____ Extracted entries

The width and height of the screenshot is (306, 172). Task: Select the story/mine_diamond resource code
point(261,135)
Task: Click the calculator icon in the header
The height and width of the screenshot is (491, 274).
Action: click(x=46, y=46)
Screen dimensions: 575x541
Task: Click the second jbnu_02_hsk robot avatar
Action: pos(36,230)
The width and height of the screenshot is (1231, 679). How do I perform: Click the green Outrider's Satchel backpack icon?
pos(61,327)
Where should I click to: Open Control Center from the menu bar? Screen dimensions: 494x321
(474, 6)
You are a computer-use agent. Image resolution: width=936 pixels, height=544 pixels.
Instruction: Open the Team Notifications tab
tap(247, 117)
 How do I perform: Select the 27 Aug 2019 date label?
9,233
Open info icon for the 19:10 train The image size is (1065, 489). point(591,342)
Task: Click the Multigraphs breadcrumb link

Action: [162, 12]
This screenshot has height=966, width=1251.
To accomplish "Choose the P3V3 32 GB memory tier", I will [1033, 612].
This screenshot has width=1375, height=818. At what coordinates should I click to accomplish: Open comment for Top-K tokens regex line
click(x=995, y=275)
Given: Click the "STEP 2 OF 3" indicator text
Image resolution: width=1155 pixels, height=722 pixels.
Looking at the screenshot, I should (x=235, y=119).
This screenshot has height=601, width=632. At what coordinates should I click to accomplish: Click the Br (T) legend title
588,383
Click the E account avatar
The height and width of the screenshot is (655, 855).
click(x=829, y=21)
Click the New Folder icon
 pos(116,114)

________

■ Exercise description ■
Print the material word for word, with nothing left out.

■ Exercise response ■
The width and height of the screenshot is (306, 172). Task: Select the story/mine_diamond resource code
point(261,135)
Task: Click the calculator icon in the header
The height and width of the screenshot is (491, 274).
Action: click(x=46, y=46)
Screen dimensions: 575x541
Task: Click the second jbnu_02_hsk robot avatar
Action: pos(36,230)
The width and height of the screenshot is (1231, 679). How do I perform: Click the green Outrider's Satchel backpack icon?
pos(61,327)
Where should I click to: Open Control Center from the menu bar? Screen dimensions: 494x321
(474, 6)
You are a computer-use agent. Image resolution: width=936 pixels, height=544 pixels.
Instruction: Open the Team Notifications tab
tap(247, 117)
 How do I perform: Select the 27 Aug 2019 date label?
9,233
Open info icon for the 19:10 train The image size is (1065, 489). point(591,342)
Task: Click the Multigraphs breadcrumb link

Action: [162, 12]
This screenshot has height=966, width=1251.
To accomplish "Choose the P3V3 32 GB memory tier", I will [1033, 612].
This screenshot has width=1375, height=818. At what coordinates should I click to accomplish: Open comment for Top-K tokens regex line
click(x=995, y=275)
Given: Click the "STEP 2 OF 3" indicator text
Image resolution: width=1155 pixels, height=722 pixels.
Looking at the screenshot, I should (x=235, y=119).
This screenshot has height=601, width=632. At what coordinates should I click to accomplish: Click the Br (T) legend title
588,383
Click the E account avatar
The height and width of the screenshot is (655, 855).
click(x=829, y=21)
Click the New Folder icon
 pos(116,114)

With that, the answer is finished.